» **SHORT TASK**
Count the lines in the material below that contain the string "height", and reply with the number only.

─── RECORD SET

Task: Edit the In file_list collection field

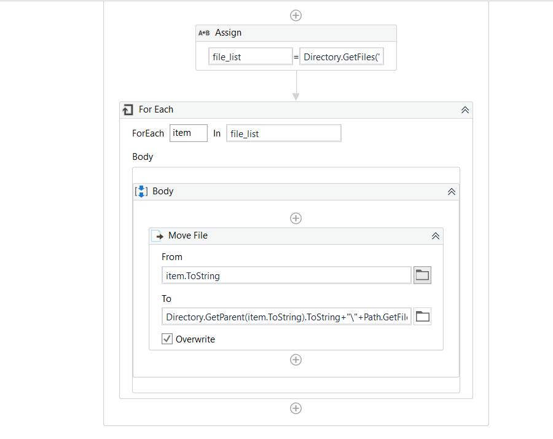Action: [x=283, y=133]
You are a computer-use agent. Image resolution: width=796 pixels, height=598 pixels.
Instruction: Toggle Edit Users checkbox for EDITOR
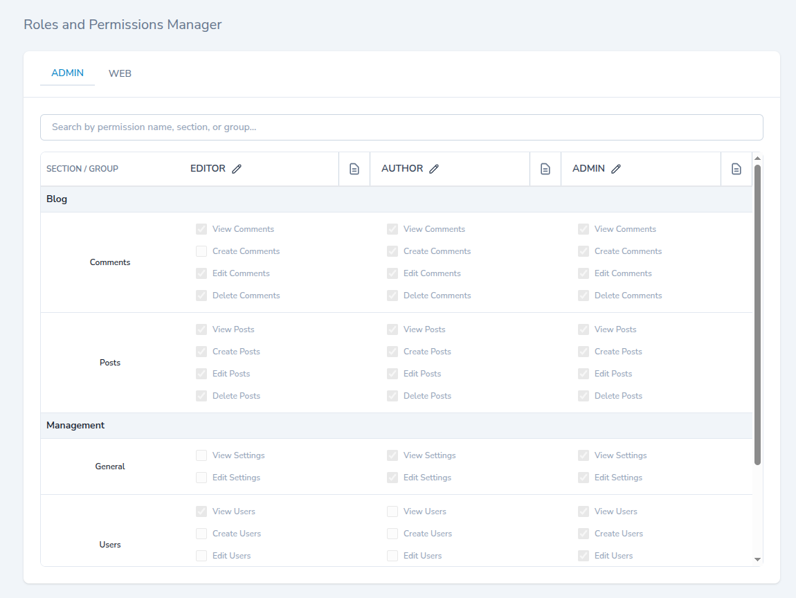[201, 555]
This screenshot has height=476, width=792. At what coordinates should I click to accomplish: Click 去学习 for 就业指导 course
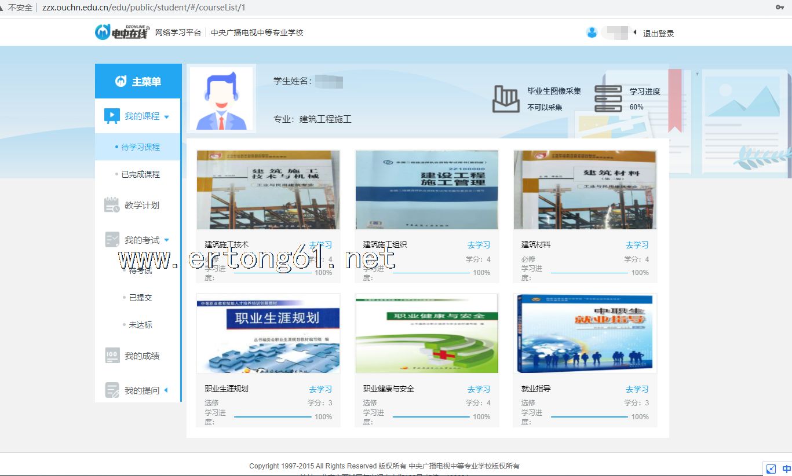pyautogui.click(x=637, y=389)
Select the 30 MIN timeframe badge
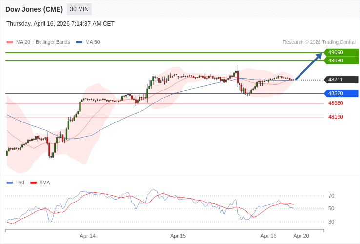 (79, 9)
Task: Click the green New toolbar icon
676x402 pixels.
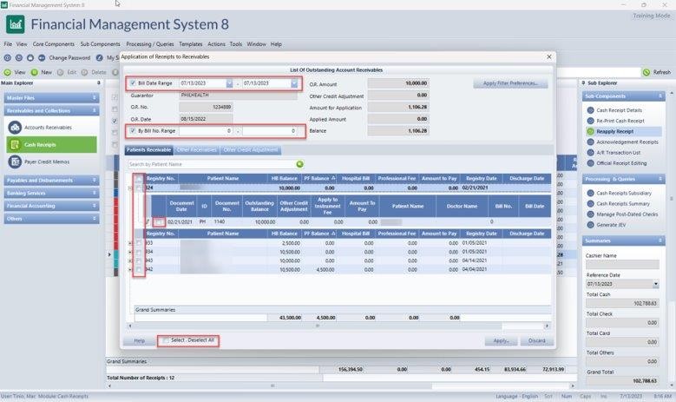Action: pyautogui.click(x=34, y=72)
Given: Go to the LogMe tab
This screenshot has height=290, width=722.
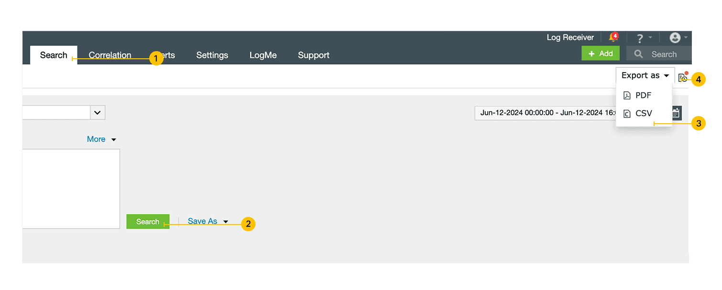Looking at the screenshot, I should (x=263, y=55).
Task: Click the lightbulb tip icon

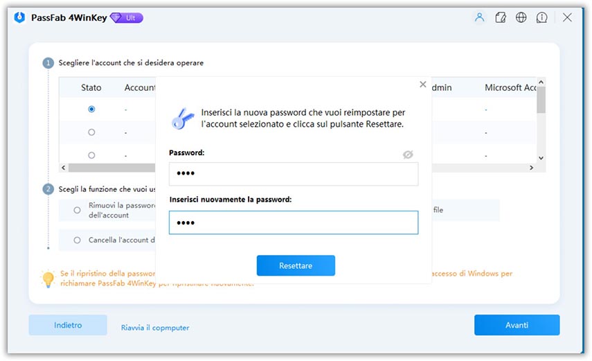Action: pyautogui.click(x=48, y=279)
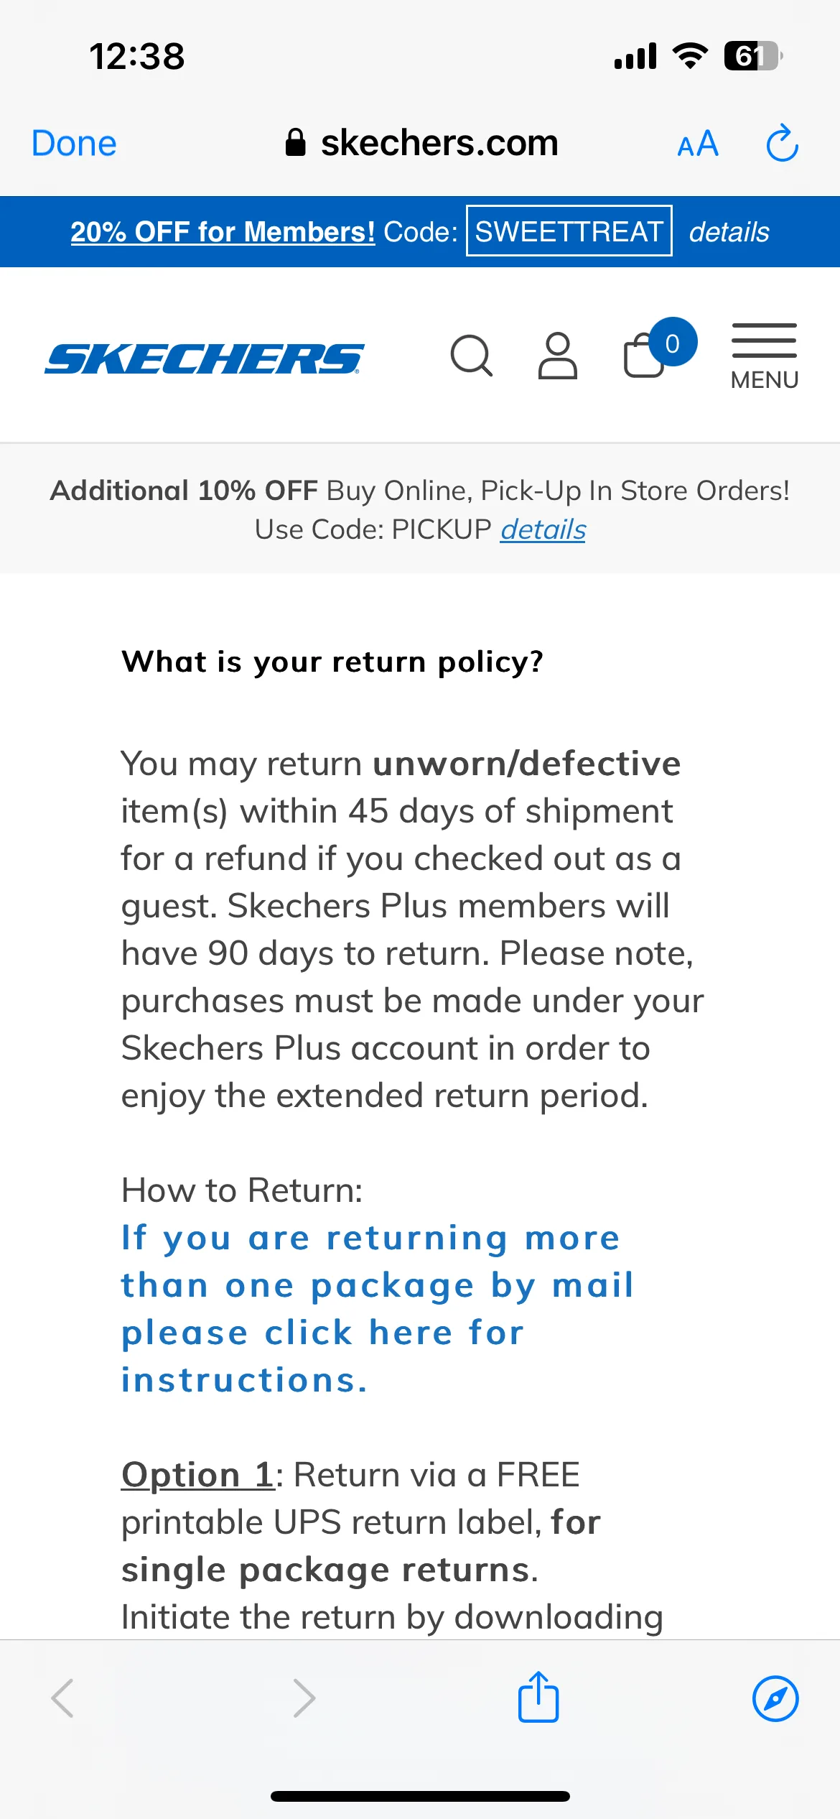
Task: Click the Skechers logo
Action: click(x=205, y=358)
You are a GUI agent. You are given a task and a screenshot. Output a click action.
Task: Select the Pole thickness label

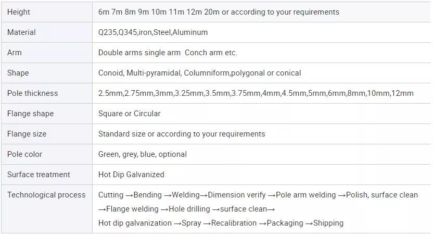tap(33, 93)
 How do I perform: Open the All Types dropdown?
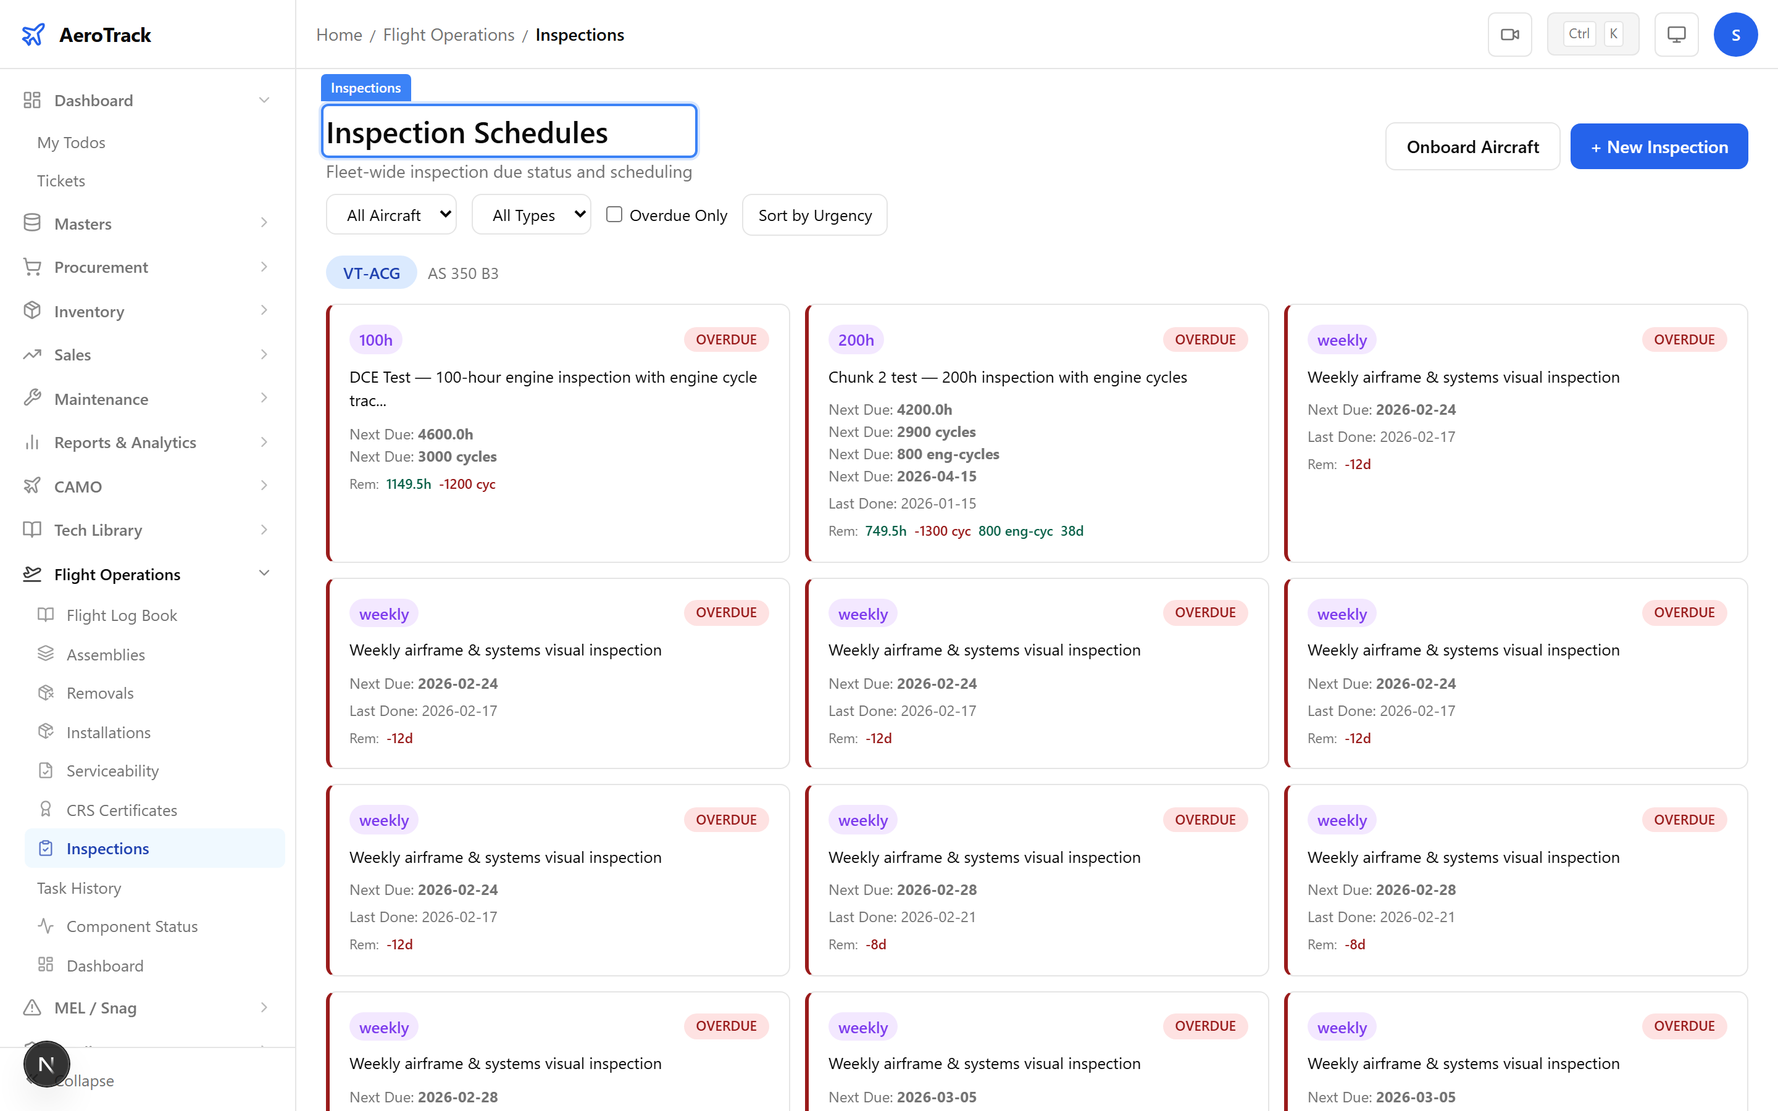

──────

» **FULL RESPONSE**
3